Com’ è noto, invece, il testo del quesito approvato dalla Cassazione si limita a riprodurre il titolo della legge, che come tale è stato votato dal Parlamento, ma che come tale non riesce a cogliere tutti gli aspetti della riforma. Un’altra contestazione che viene sollevata riguarda la definizione, presente nel decreto, del referendum come “confermativo”, aggettivo di uso discorsivo, ma che non è presente nell’art. 138 della Costituzione e neppure risulta in una qualche norma di legge.
Accanto ai ricorsi al giudice amministrativo ne è partito un altro, al giudice civile, con lo scopo di accertare, in via d’urgenza, il diritto dei ricorrenti a votare al referendum costituzionale “su quesiti non eterogenei, a tutela della loro libertà di voto”. Ecco riaffacciarsi l’ipotesi di spacchettamento, a salvaguardia del requisito della omogeneità del quesito, elemento necessario per garantire una libertà di voto effettiva. Tra l’altro, i sondaggi registrano posizioni articolate nei confronti della riforma: chi vota “no” spesso lo fa per una prevalenza di valutazioni negative, ma voterebbe "si" su alcuni aspetti specifici e viceversa.
E l’attivismo del fronte del No non finisce qui. Un’inedita strana coppia, formata da Massimo D’Alema e da Gaetano Quagliariello, ha presentato un testo alternativo che – assicurano –, nei prossimi giorni verrà depositato alle Camere, corredato dalla firma di parlamentari dei due tradizionali schieramenti di destra e sinistra.
L’elaborato è stato messo a punto in seno alle fondazioni che fanno capo ai due politici, Italianieuropei e Magna Carta, con il contributo di addetti ai lavori spesso illustri.
La pretesa di modifica è minimal, ma comunque significativa: si punta a ridurre il numero di tutti i parlamentari (alla Camera 400 deputati e al Senato 200 senatori); il bicameralismo – come nella riforma Renzi-Boschi – viene superato per quanto riguarda il voto di fiducia, riservato alla sola Camera dei deputati, resta “perfetto” invece – come in parte è nella riforma approvata – per il procedimento legislativo, e vale per tutte le leggi, con un’innovazione: l’istituzione di una “Commissione paritetica di conciliazione”, un organismo che trae ispirazione dal bicameralismo americano (dove esiste la Conference committee) e che ha l'obiettivo di trovare un accordo quando su un testo di proposta di legge le due Camere si dovessero trovare in conflitto. Poiché il Senato conserva la funzione legislativa, ne viene conservata anche l’elezione a suffragio universale.
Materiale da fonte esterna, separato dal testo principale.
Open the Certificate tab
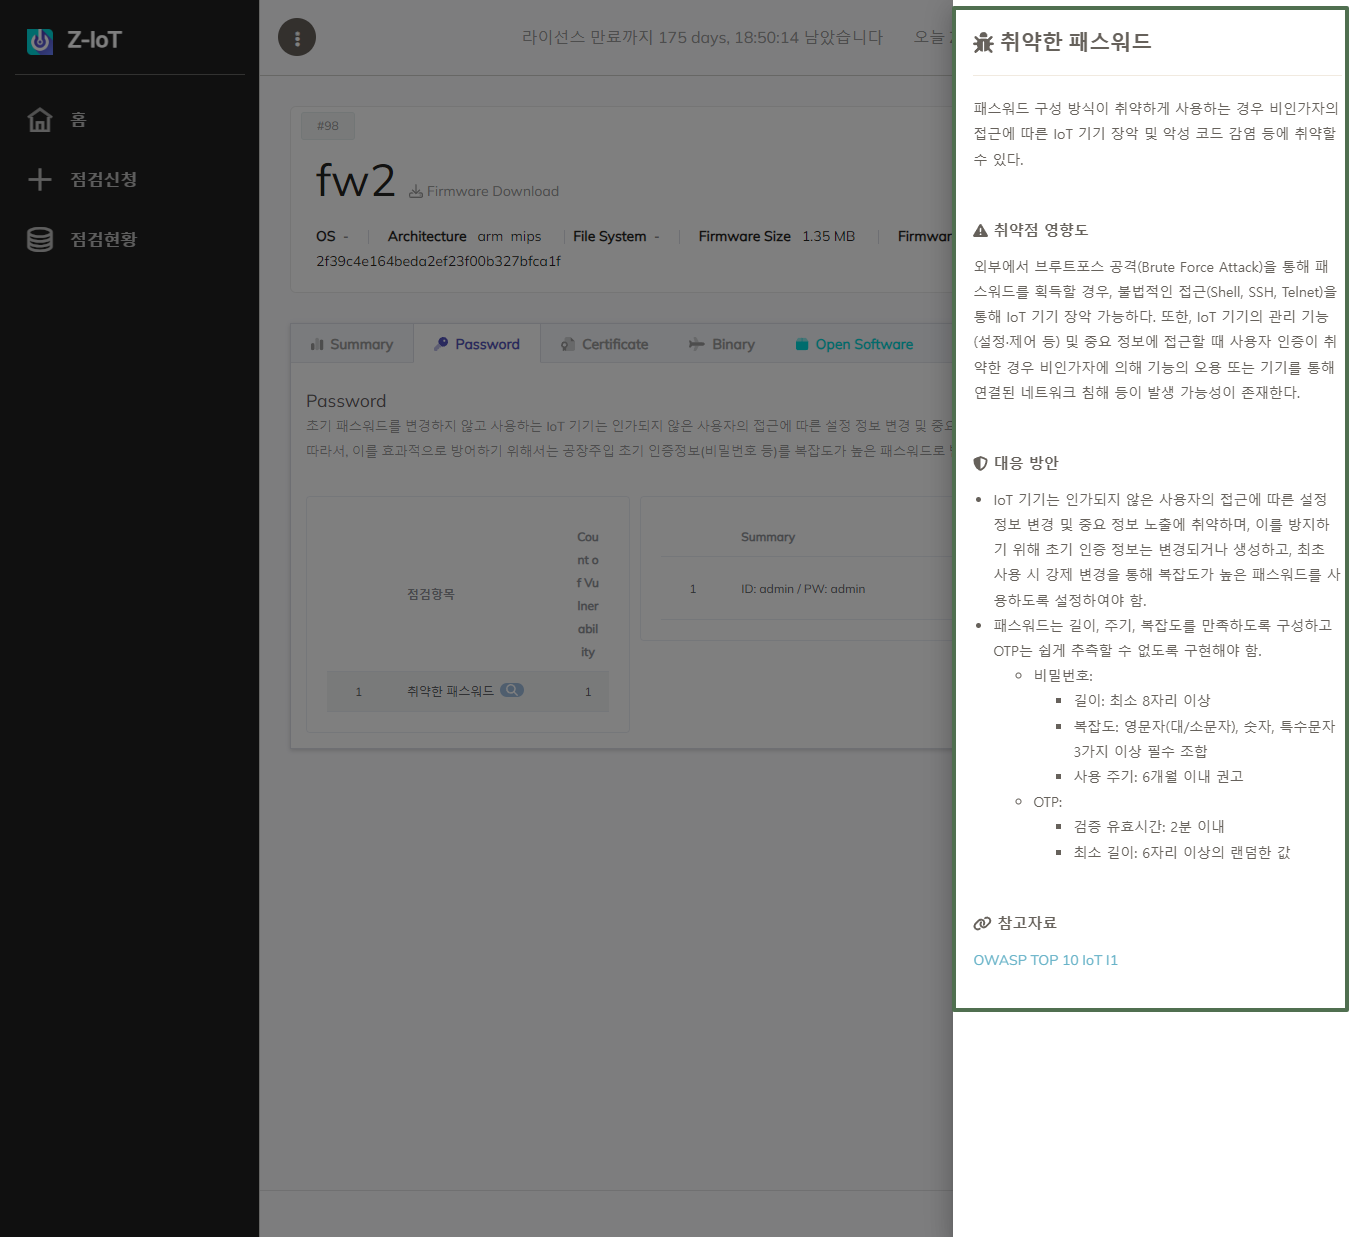The height and width of the screenshot is (1237, 1362). pos(605,344)
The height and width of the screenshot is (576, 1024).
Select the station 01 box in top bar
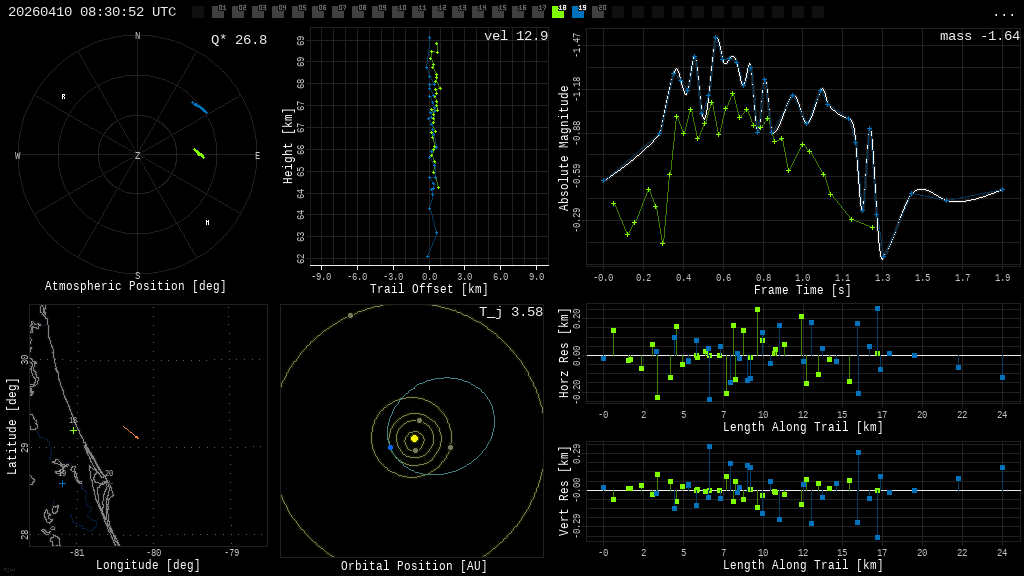tap(218, 12)
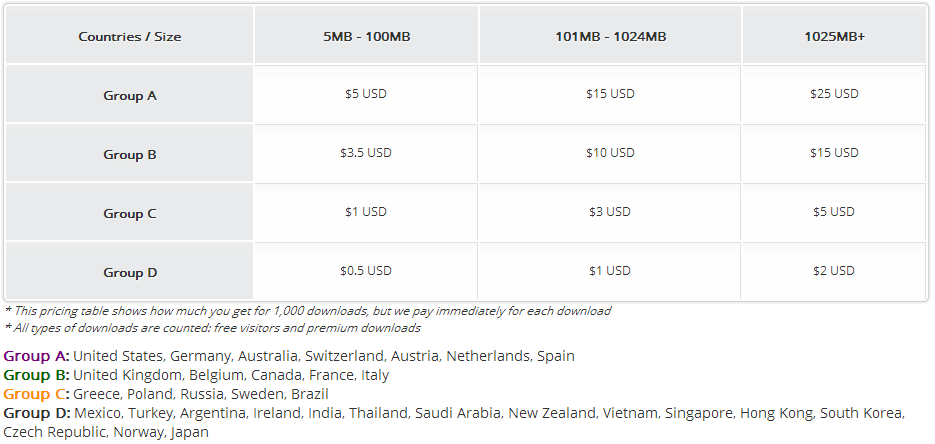Select the Group C row label
The height and width of the screenshot is (444, 935).
point(130,214)
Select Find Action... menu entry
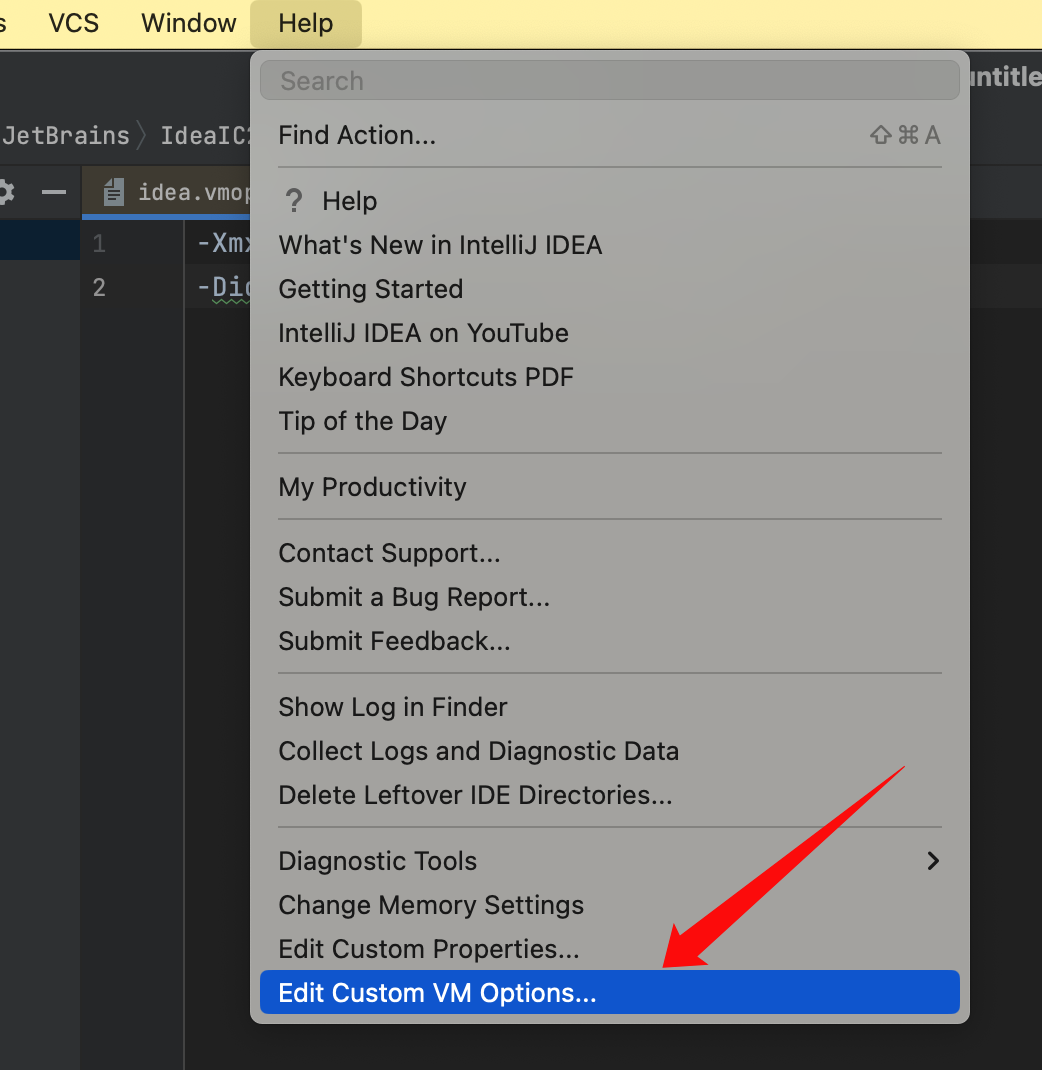The height and width of the screenshot is (1070, 1042). [357, 135]
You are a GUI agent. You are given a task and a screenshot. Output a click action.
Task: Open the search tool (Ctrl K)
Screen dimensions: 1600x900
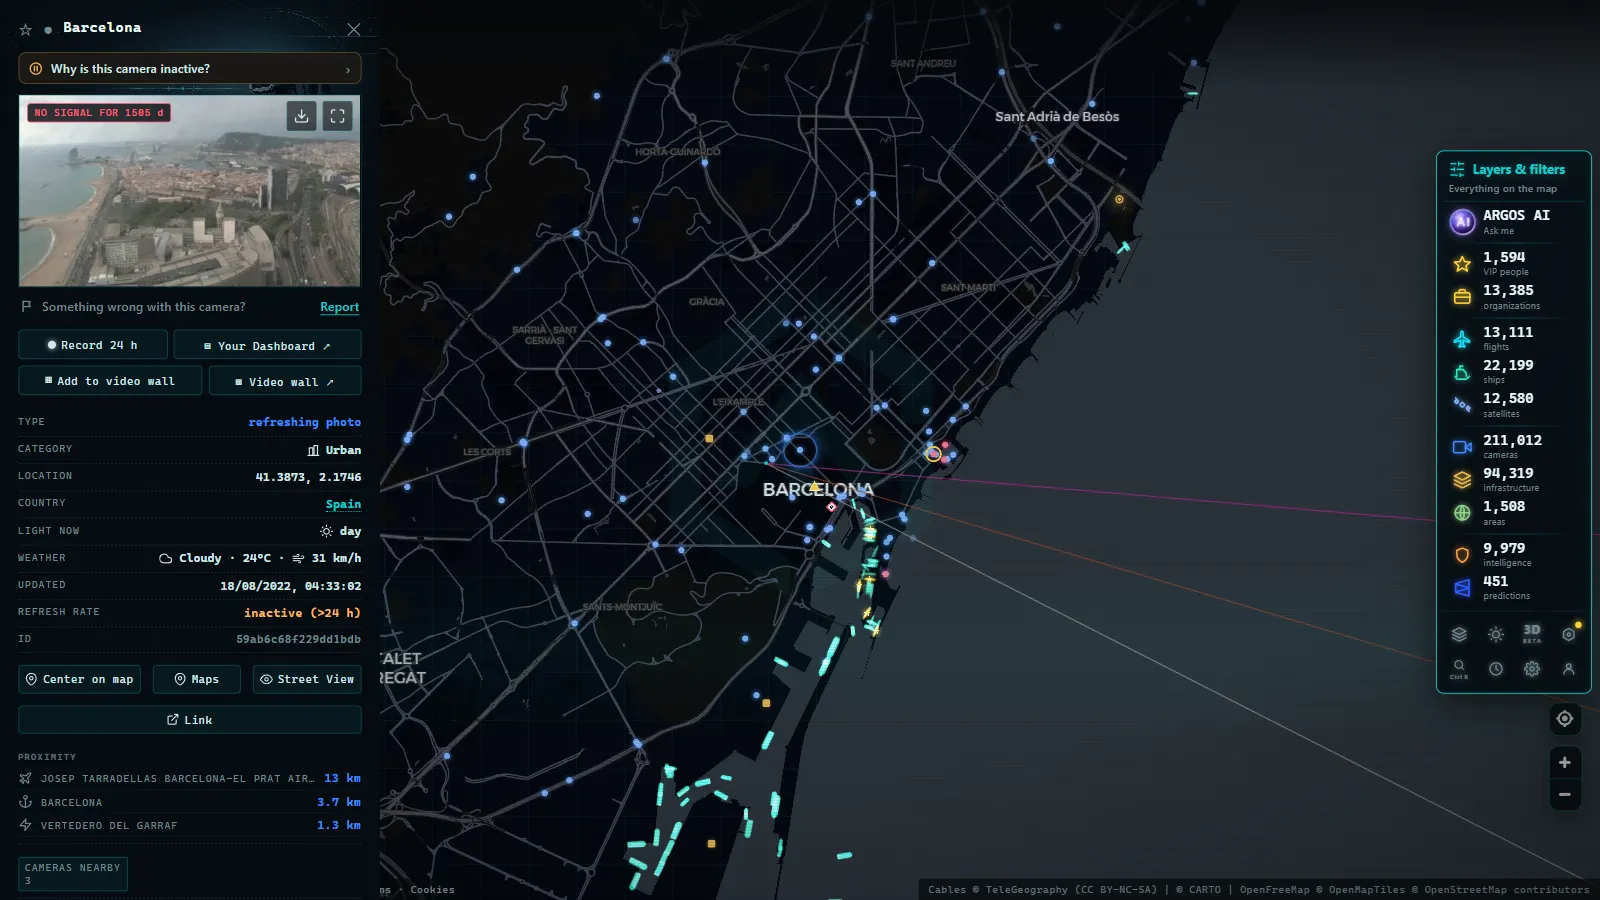[x=1459, y=669]
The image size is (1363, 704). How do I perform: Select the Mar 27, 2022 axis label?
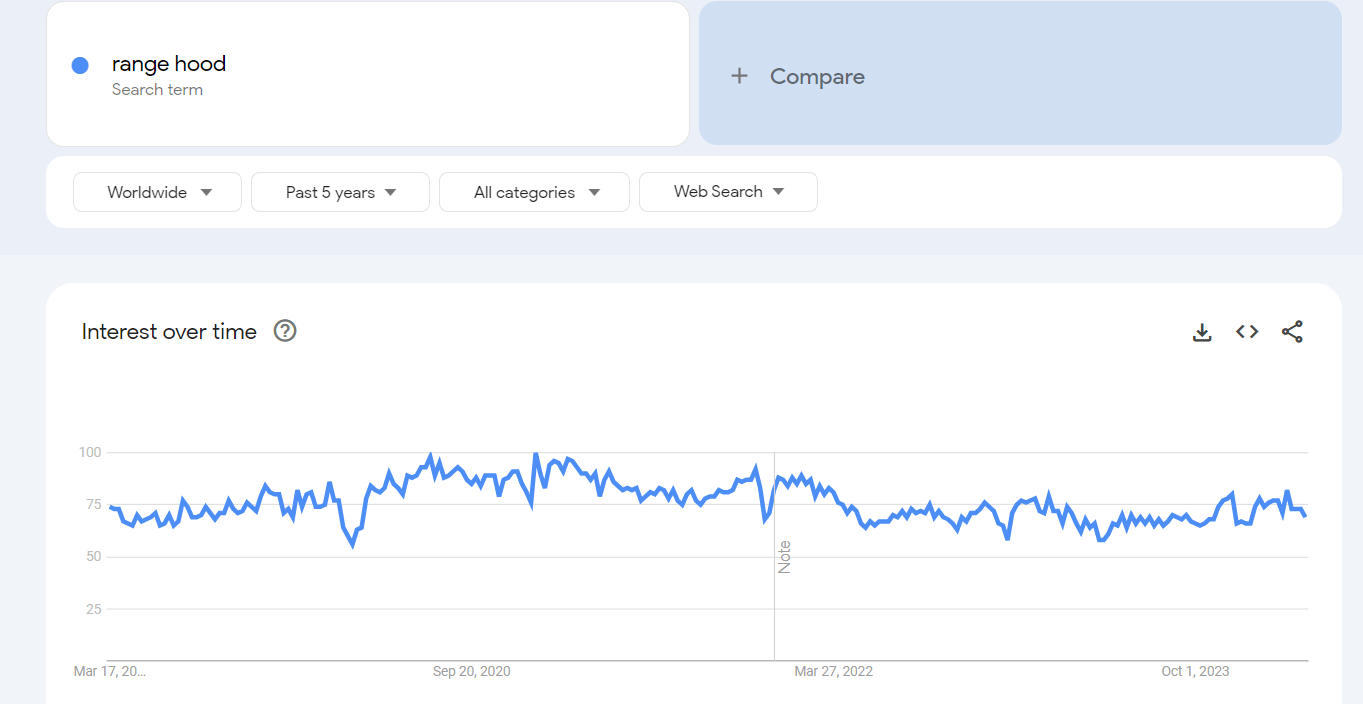(x=833, y=671)
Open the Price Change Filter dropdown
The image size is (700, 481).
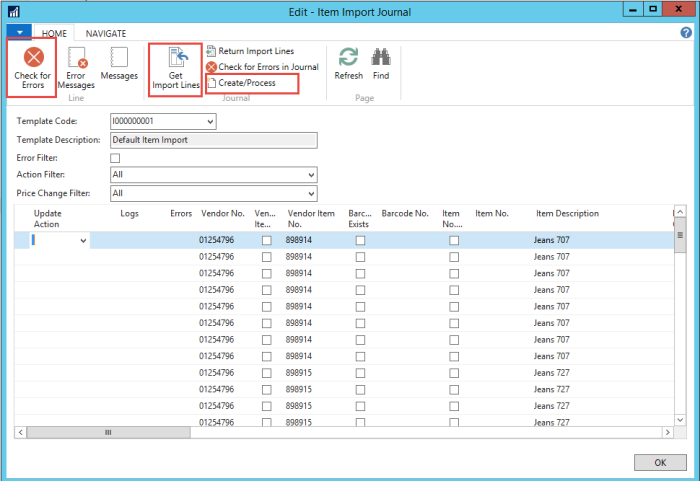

L’iniziativa è chiaramente tesa a smorzare i toni apocalittici delle analisi su scenario di vittoria del no; affermano infatti i proponenti che una proposta del genere potrebbe essere approvata addirittura nel corso della presente legislatura, a maggioranza qualificata, e quindi scongiurando un altro referendum. Per valutare l’attendibilità di un tale pronostico, sarà già un indicatore il numero di firme che accompagnerà la proposta nella presentazione alle Camere.